Isaac Bell lo observó con admiración.

—La última creación de Marco hace que la mayoría de las otras máquinas parezcan cometas.

—Es veloz, eso seguro —convino Archie—. Pero se dice que no tiene una estructura tan sólida como los biplanos. Y circulan rumores según los cuales Marco se arruinó por ese motivo.

—¿Qué rumores?

—Se cuenta que Marco Celere vendió en Italia una máquina al ejército, pidió prestado dinero de futuros derechos, vino a Estados Unidos e hizo un par de biplanos corrientes, que el marido de Josephine compró. Luego pidió prestado más dinero para fabricar el que ella está pilotando ahora. Lamentablemente, dicen, a la máquina que vendió al ejército italiano se le desprendió un ala, y un general se fracturó las dos piernas en el accidente. El ejército anuló el contrato, y Marco se convirtió en persona non grata en Italia. Al margen de si la historia es cierta o no, los mecánicos coinciden en que los monoplanos no son tan sólidos como los biplanos.

—Pero la solidez de los biplanos se consigue sacrificando la velocidad.

—Puede, pero todos los pilotos y los mecánicos con los que he hablado dicen que lo difícil será llegar a San Francisco. Las máquinas que solo aspiran a la velocidad no resistirán toda la carrera.

Bell asintió con la cabeza.

—El Thomas Flyer modelo 35 con sesenta caballos y cuatro cilindros que ganó la carrera de automóviles de Nueva York a París probablemente no era el más rápido, pero sí el más robusto. Esperemos que Preston no haya comprado a nuestra clienta una trampa mortal.

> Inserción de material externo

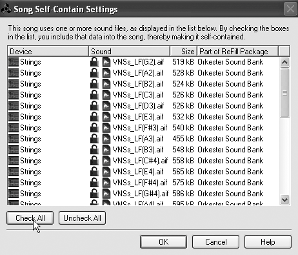Screen dimensions: 298x255
Task: Confirm settings with the OK button
Action: (163, 242)
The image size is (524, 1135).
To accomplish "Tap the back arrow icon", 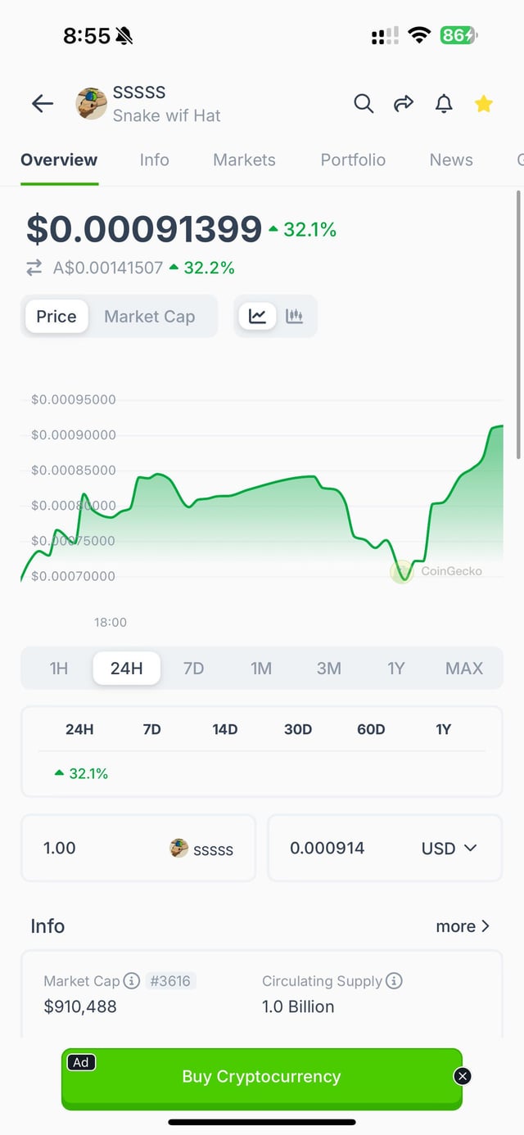I will (43, 103).
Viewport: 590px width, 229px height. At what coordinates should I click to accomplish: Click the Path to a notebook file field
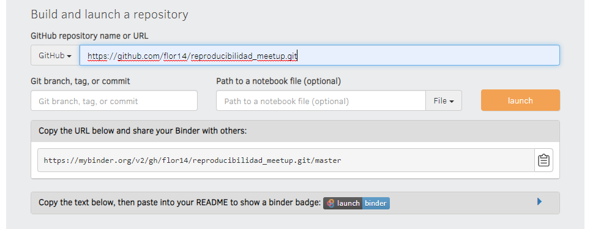(321, 100)
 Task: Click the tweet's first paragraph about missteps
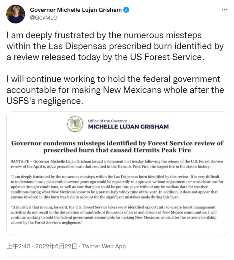point(115,46)
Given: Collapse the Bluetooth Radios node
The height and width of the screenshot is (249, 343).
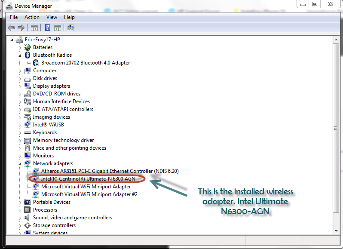Looking at the screenshot, I should (x=20, y=55).
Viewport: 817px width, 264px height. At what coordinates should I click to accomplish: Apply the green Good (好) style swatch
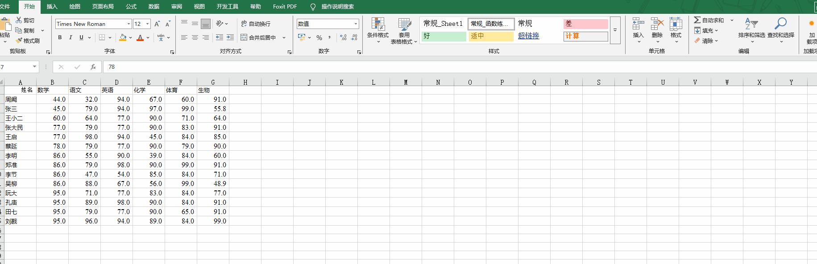click(x=444, y=36)
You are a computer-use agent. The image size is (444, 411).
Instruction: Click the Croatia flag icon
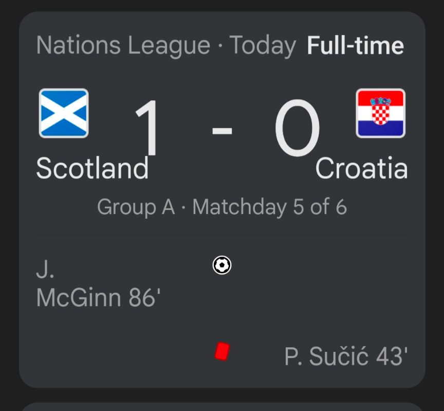coord(381,113)
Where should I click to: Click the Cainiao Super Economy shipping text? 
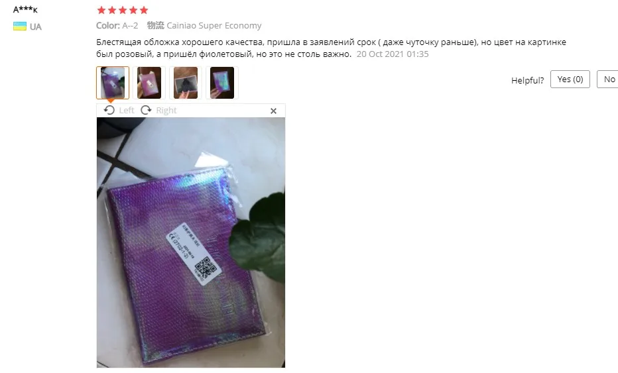pyautogui.click(x=214, y=26)
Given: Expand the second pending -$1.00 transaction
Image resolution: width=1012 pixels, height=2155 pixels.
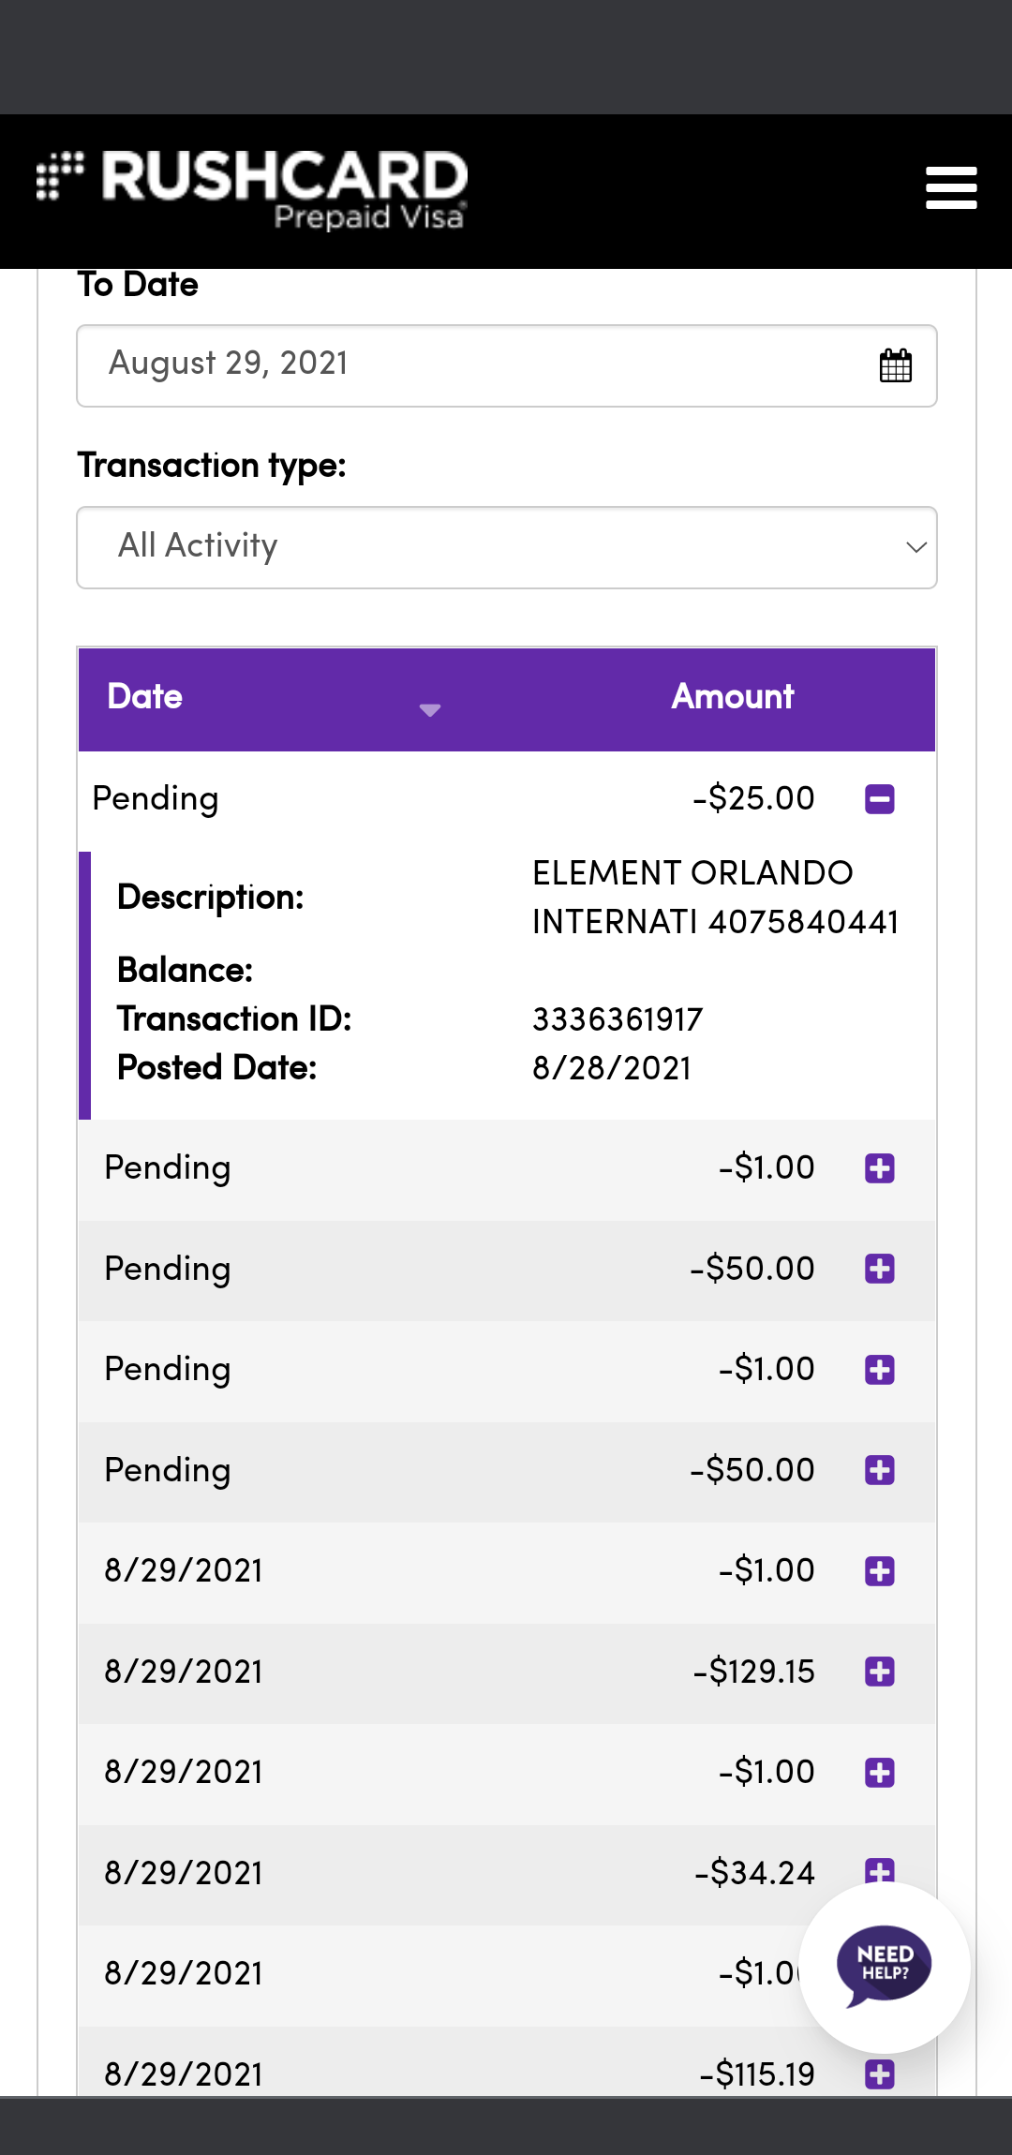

—Considerando el montón de telegramas que Whiteway manda cada día a Josephine, puedes apostar a que hizo examinar esa máquina de cabo a rabo antes de adquirirla. Whiteway no correría riesgos con la vida de nuestra chica. Ese hombre está enamorado.

—¿Qué piensa Josephine de Preston? —quiso saber Bell.

No era una pregunta hecha a la ligera. Si alguien conocía la opinión que ella tenía de Whiteway era Archie. Antes de convertirse en el detective más felizmente casado de Estados Unidos, Archibald Angel Abbott IV había gozado del título de soltero más codiciado de Nueva York durante muchos años.

—En mi opinión —dijo Archie sonriendo de forma cómplice—, Josephine admira profundamente el aeroplano que Preston le ha comprado.

—Nadie ha dicho que Preston Whiteway actúe con inteligencia en sus asuntos personales.

—¿No estuvo una vez enamorado de Marion?

—Ignorando alegremente que estaba jugándose la vida —dijo Bell con seriedad—. Lo que yo te decía.

Echó a andar hacia la sección del campo interior donde las máquinas se posaban. El robusto biplano tractor de color rojo de Joe Mudd había despegado cuando Bell escuchaba a Platov y se acercaba al suelo por delante del monoplano amarillo. Mientras Josephine daba una vuelta para dejarle maniobrar primero, el biplano rojo planeó hacia la hierba y avanzó unos noventa metros antes de detenerse.

La máquina de Josephine aterrizó adoptando un ángulo más pronunciado a una velocidad mucho más elevada. Se desplazaba tan rápidamente que parecía que la aviadora hubiera perdido el control de la aeronave y estuviera cayendo del cielo.